[Dataset items]

##############################

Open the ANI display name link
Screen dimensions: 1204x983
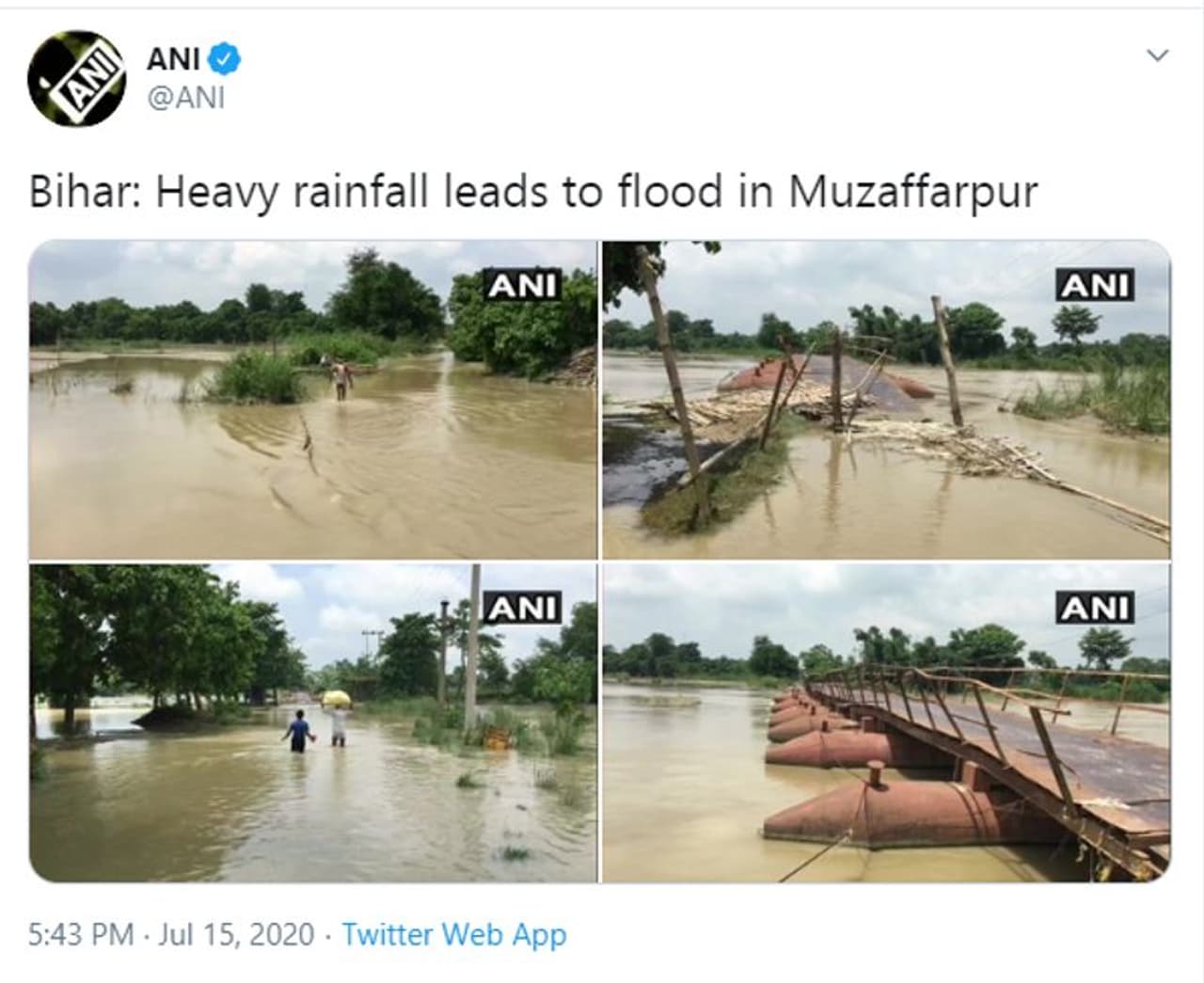pos(173,59)
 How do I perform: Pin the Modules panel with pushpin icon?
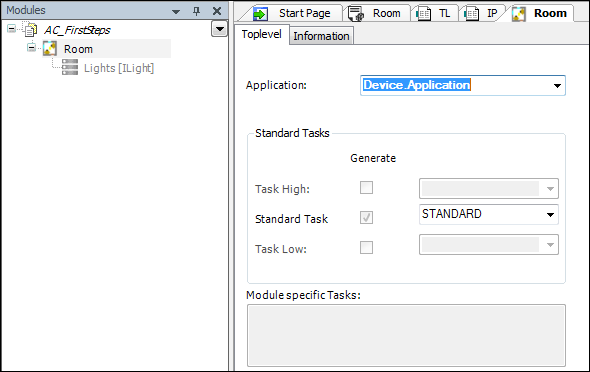pos(196,11)
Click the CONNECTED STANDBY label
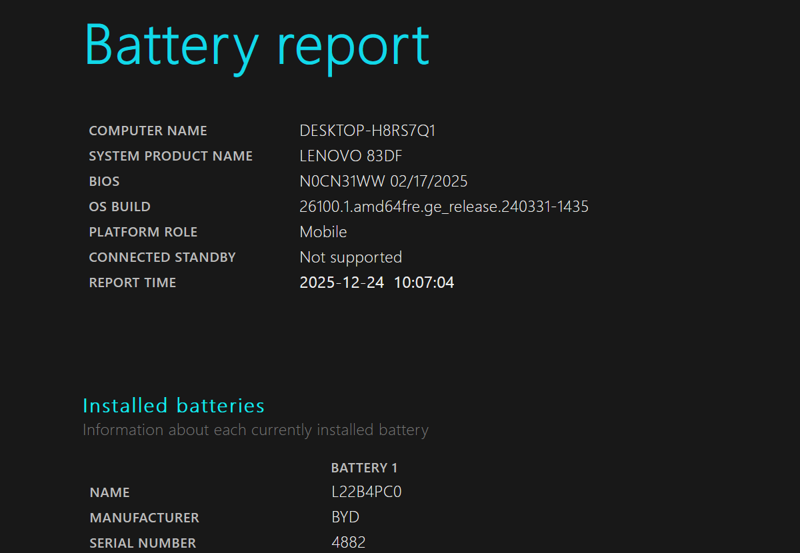Image resolution: width=800 pixels, height=553 pixels. tap(162, 258)
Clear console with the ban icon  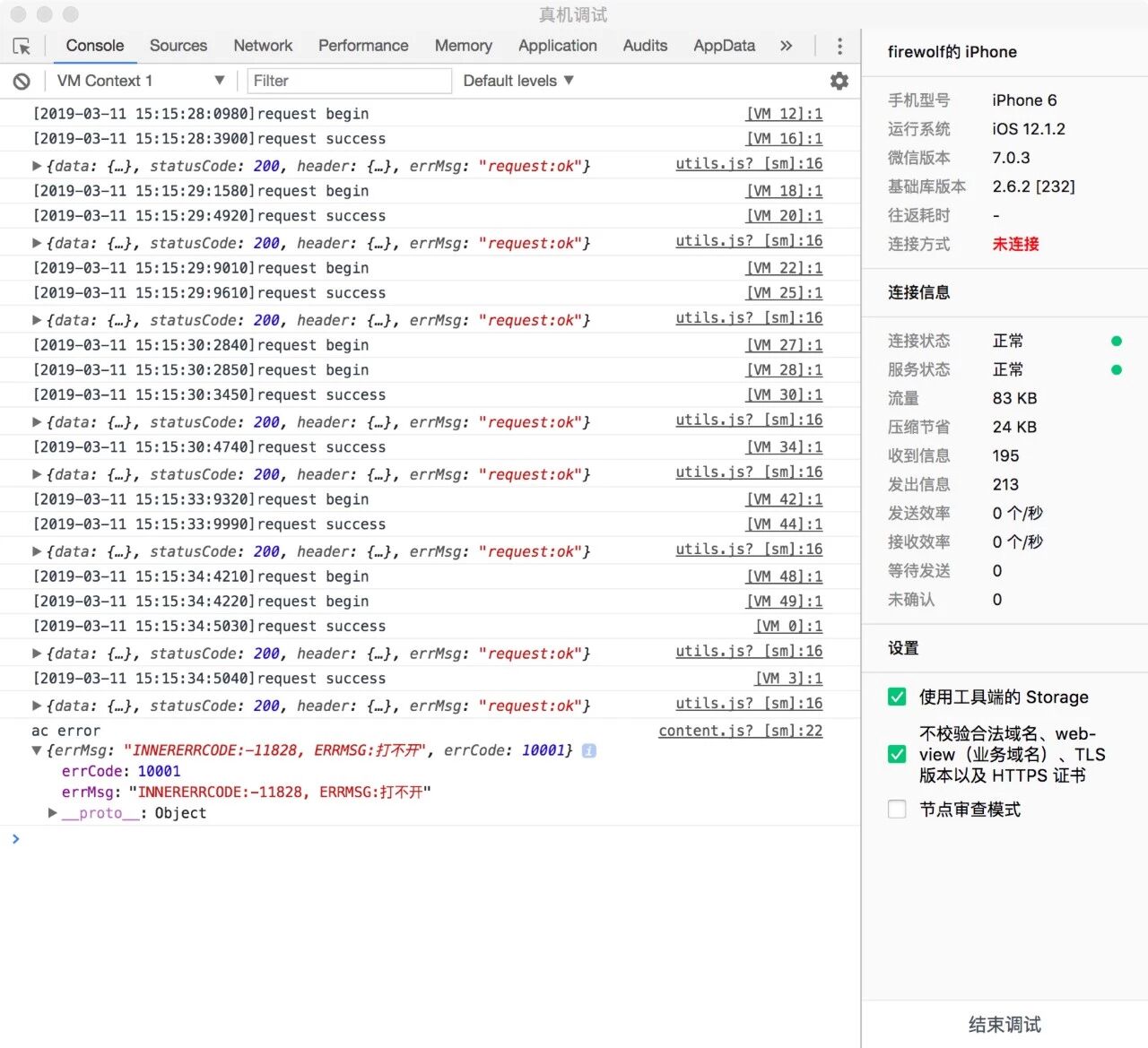tap(22, 82)
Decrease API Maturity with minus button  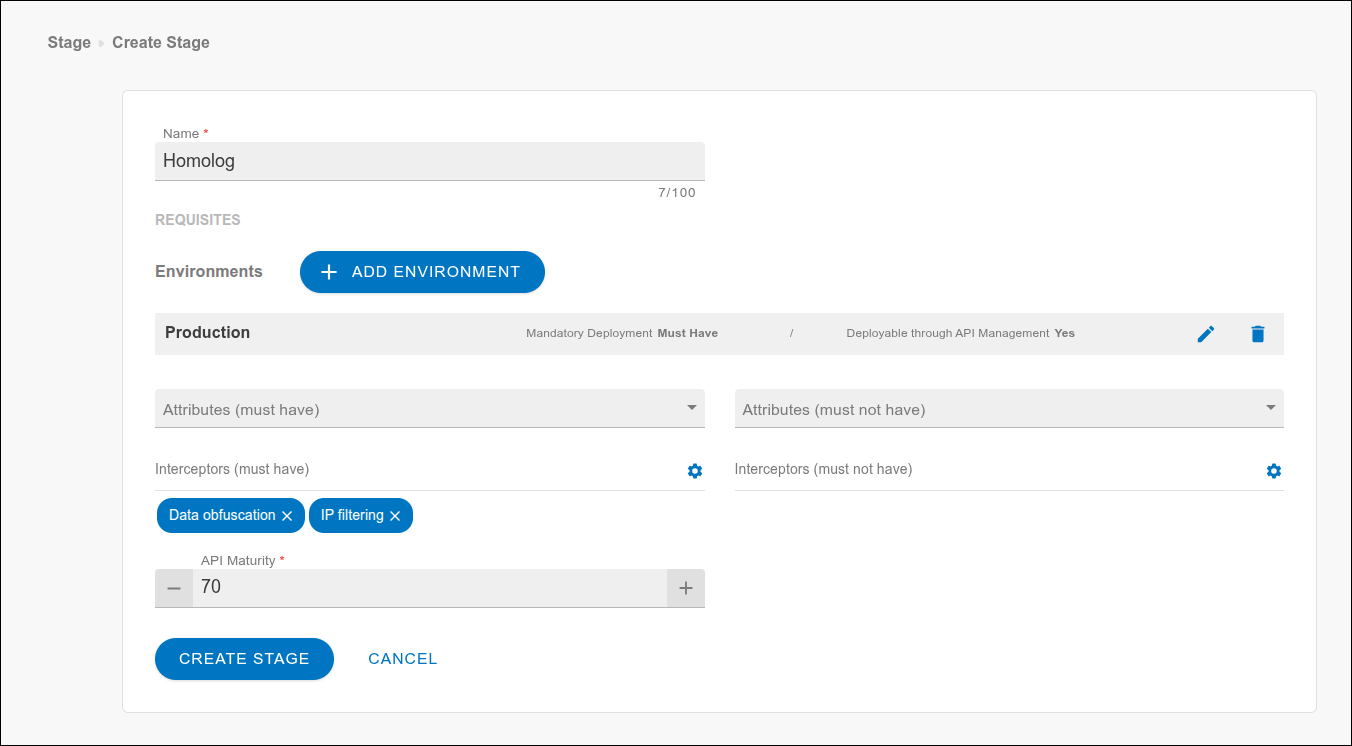click(174, 588)
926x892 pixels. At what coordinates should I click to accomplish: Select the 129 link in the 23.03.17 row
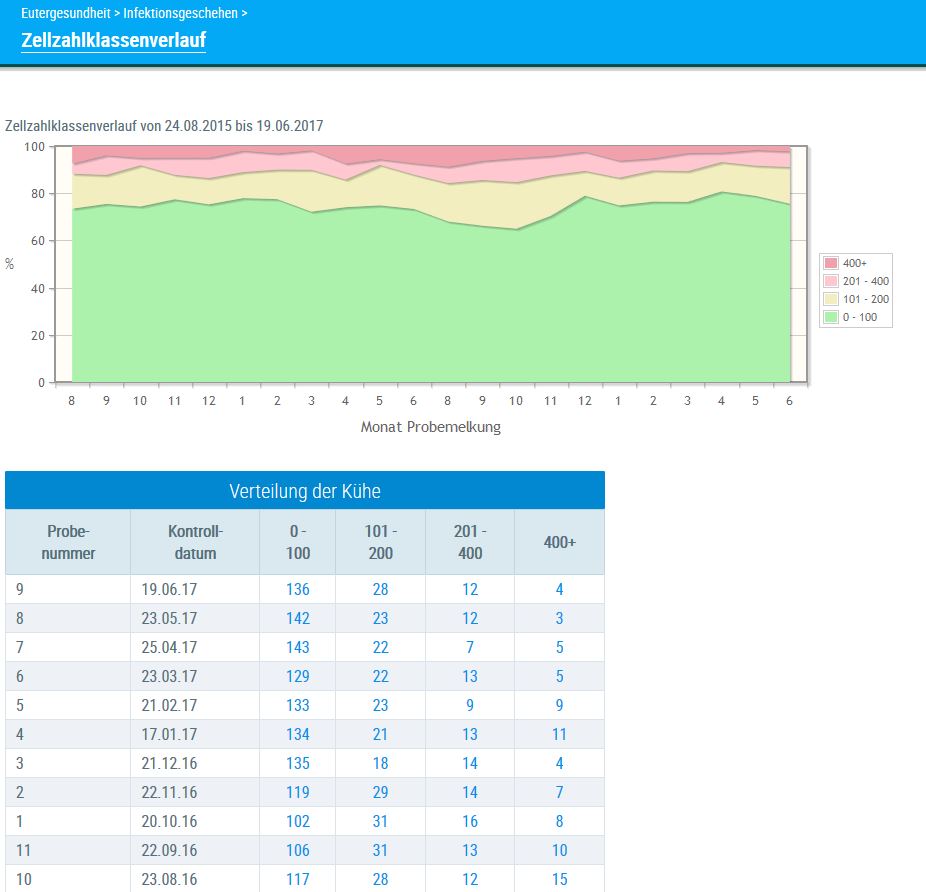(297, 676)
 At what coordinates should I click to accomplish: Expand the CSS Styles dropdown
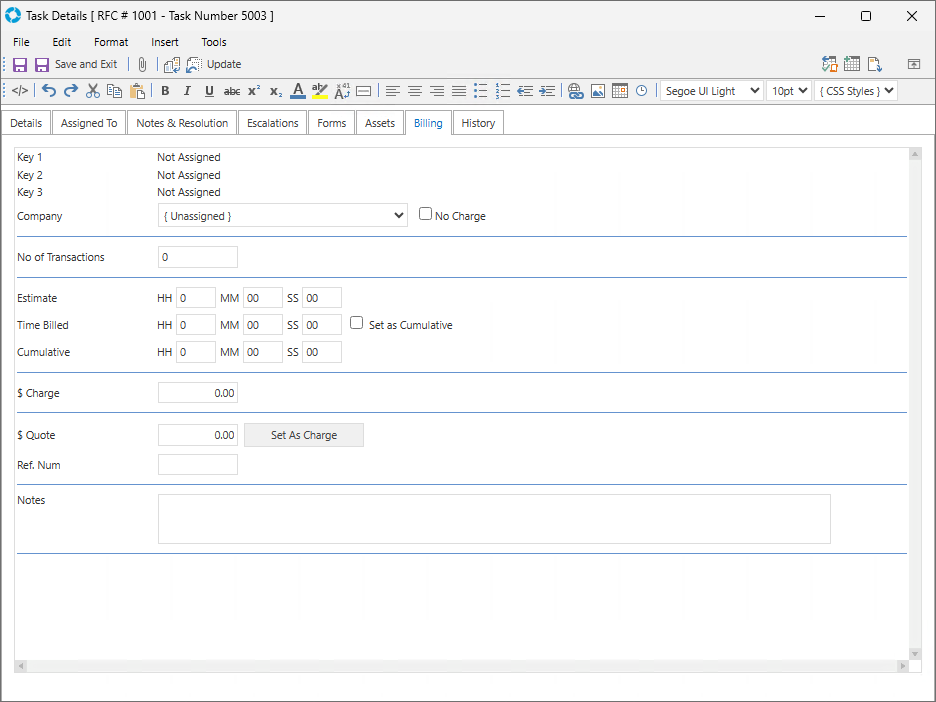[855, 91]
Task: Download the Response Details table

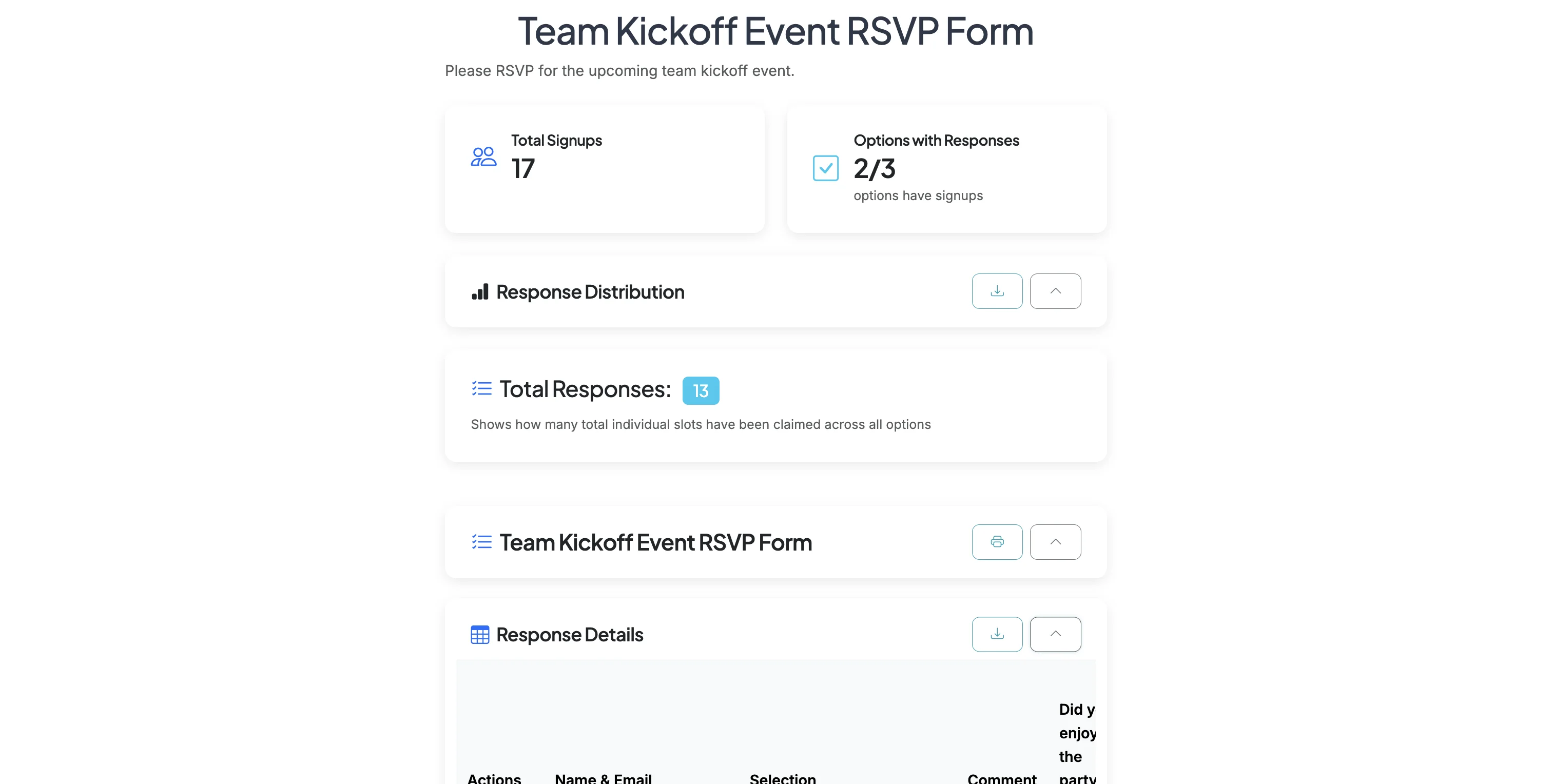Action: [x=997, y=634]
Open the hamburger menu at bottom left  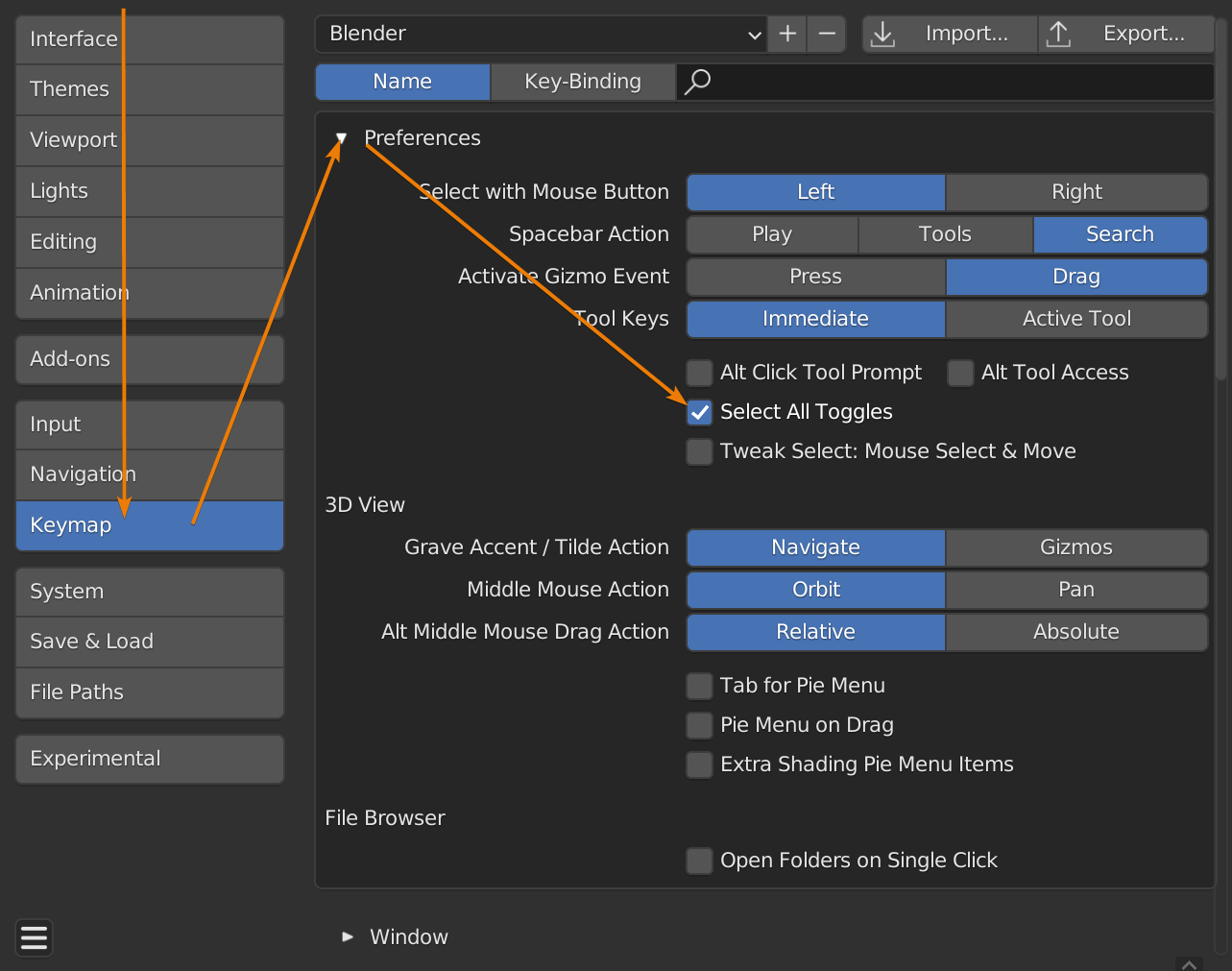point(35,937)
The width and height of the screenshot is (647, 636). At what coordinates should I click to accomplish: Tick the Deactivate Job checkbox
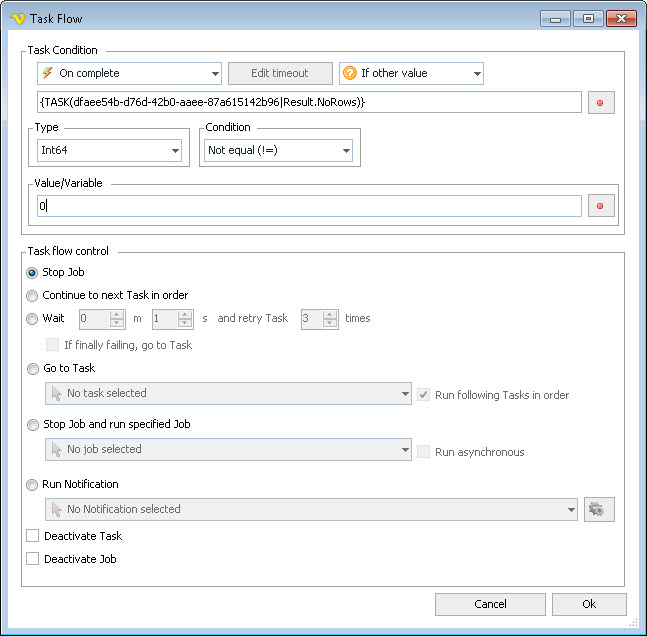tap(33, 559)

##############################

[Your instructions] Reproduce only the lines from the line with "The width and" to the end of the entries. Keep both ends, copy them exactly, and omit every picture.

[Solution]
The width and height of the screenshot is (647, 636). At what coordinates should I click to accomplish: Tick the Deactivate Job checkbox
tap(33, 559)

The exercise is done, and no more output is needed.